I certainly wouldn't expect the GC to cater to every odd need out there. The reason I submitted this to druntime is that my virtual machine basically relies entirely on druntime's threading infrastructure. I could write my own, of course, but then I would have to fight druntime and its GC when it comes to the stop-the-world routine, thread state management, and so on. It wouldn't be pretty. Plus, it would be incredibly wasteful when druntime already has all of this infrastructure and abstraction in place. One of the goals of the virtual machine is that it should be trivially embeddable in any D application. That means that it must be able to cooperate with druntime's GC. The project is here: https://github.com/lycus/mci Note that there's no code written yet that uses critical regions. Since we're targeting a large amount of systems and architectures, we have to stick to released versions of druntime, DMD, etc. Using unreleased or patched versions would introduce too much friction. To see some actual code that uses critical regions, see:
(Search for ENTER_CRITIAL_REGION.) |
(Not to be confused with critical sections.)
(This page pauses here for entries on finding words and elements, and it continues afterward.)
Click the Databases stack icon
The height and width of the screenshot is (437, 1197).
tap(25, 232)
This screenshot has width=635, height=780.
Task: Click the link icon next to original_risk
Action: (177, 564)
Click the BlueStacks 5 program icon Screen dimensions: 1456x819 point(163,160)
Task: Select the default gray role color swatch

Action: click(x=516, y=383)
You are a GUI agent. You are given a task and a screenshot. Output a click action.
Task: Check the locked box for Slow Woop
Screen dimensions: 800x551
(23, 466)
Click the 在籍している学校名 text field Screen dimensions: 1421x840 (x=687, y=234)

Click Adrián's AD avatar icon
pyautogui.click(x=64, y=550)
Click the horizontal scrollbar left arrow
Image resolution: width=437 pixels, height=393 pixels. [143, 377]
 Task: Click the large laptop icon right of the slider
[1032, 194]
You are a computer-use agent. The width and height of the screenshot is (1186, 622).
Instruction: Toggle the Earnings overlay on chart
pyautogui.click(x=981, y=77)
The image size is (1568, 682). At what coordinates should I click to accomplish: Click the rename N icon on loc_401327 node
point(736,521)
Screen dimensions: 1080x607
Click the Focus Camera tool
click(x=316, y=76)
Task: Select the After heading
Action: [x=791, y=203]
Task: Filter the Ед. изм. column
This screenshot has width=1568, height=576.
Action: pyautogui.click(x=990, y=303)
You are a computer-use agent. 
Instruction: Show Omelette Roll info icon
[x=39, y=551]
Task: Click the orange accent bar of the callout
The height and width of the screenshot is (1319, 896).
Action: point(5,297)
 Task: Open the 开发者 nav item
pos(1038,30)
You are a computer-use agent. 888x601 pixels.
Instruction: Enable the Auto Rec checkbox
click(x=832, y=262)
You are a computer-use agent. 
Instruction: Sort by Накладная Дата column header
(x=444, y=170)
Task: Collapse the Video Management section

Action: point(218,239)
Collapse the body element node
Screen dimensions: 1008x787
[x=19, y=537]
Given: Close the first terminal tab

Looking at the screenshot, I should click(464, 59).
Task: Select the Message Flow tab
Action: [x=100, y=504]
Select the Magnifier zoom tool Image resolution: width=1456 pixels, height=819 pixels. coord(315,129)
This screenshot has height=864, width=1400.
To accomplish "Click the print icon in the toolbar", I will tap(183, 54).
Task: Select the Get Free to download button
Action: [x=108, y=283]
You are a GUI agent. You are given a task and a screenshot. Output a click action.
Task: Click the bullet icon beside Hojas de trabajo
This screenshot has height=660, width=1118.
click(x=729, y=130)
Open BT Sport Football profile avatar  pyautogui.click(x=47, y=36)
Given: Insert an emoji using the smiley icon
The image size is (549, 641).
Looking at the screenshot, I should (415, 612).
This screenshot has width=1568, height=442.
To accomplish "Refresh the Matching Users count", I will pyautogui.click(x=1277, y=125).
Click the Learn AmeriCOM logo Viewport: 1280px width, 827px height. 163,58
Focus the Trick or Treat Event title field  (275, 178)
Critical regions are areas of code where a thread absolutely must
not be suspended. Entering and exiting a critical region is very
similar to acquiring and releasing a mutex, but critical regions
do not block. They simply ensure that when the world is stopped,
a thread will not be suspended inside critical code; i.e. it will
be continually suspended and resumed until it is no longer in a
critical region.
This feature is useful to maintain invariants in garbage collectors
where you would normally use a lock. Empirically, it only happens
very rarely that a thread is suspended inside a critical region, so
the suspend/resume loop is a cheaper approach than always locking,
since locking results in high contention.
The way this commit implements critical regions, they are useful
beyond garbage collection, however; they are not specifically
coupled to any GC code.
Using critical regions is extremely error-prone. For instance,
using a lock inside a critical region will most likely result in
an application deadlocking because the stop-the-world routine will
attempt to suspend and resume the thread forever, to no avail.
As part of this pull request, I factored suspend() and resume() out of thread_suspendAll() and thread_resumeAll() to make it easier to get an overview of the code.